Ivonescimab, known as SMT112 in Summit’s license territories, the United States, Canada, Europe, and Japan, and as AK112 in China and Australia, is a novel, potential first-in-class investigational bispecific antibody combining the effects of immunotherapy via a blockade of PD-1 with the anti-angiogenesis effects associated with blocking VEGF into a single molecule. Ivonescimab displays unique cooperative binding to each of its intended targets with higher affinity when in the presence of both PD-1 and VEGF.

This could differentiate ivonescimab as there is potentially higher expression (presence) of both PD-1 and VEGF in tumor tissue and the tumor microenvironment (TME) as compared to normal tissue in the body. Ivonescimab’s tetravalent structure (four binding sites) enables higher avidity (accumulated strength of multiple binding interactions) in the tumor microenvironment with over 18-fold increased binding affinity to PD-1 in the presence of VEGF in vitro, and over 4-times increased binding affinity to VEGF in the presence of PD-1 in vitro.3 This tetravalent structure, the intentional novel design of the molecule, and bringing these two targets into a single bispecific antibody with cooperative binding qualities have the potential to direct ivonescimab to the tumor tissue versus healthy tissue. The intent of this design is to improve upon previously established efficacy thresholds, in addition to side effects and safety profiles associated with these targets.

Ivonescimab was discovered by Akeso Inc. (HKEX Code: 9926.HK) and is currently engaged in multiple Phase III clinical trials. Summit has begun its clinical development of ivonescimab in NSCLC, commencing enrollment in 2023 in its two Phase III clinical trials. Over 1,600 patients have been treated with ivonescimab in clinical studies globally.

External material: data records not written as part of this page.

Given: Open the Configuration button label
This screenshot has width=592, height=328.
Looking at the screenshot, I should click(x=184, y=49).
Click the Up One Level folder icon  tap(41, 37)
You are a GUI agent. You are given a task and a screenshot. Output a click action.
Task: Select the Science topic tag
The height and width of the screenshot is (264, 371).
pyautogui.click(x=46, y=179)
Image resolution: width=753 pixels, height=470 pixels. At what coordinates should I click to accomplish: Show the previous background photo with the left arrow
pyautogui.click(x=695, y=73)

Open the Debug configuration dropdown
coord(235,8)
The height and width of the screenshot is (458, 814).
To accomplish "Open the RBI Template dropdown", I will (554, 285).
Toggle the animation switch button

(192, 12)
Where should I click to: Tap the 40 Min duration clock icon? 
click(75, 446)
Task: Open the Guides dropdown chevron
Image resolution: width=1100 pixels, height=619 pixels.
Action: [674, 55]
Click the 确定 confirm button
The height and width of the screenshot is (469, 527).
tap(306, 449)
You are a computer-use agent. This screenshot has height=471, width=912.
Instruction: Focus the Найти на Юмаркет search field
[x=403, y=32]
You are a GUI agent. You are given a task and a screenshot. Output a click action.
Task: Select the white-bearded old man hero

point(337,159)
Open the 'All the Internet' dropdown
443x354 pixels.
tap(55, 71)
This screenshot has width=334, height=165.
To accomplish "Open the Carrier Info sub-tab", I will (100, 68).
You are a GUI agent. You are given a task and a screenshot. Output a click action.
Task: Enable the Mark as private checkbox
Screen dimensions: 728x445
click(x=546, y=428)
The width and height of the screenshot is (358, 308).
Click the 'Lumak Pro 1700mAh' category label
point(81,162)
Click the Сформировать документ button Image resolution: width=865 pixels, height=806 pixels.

Ivonescimab is an investigational therapy that is not approved by any regulatory authority.

About Lung Cancer

Lung cancer is believed to impact approximately 600,000 people across the United States, United Kingdom, Spain, France, Italy, Germany, and Japan.4 NSCLC is the most prevalent type of lung cancer and represents approximately 80% to 85% of all incidences.5 Among patients with non-squamous NSCLC, approximately 15% have EGFR-sensitizing mutations in the United States and Europe.6 Patients with squamous histology represent approximately 25% to 30% of NSCLC patients.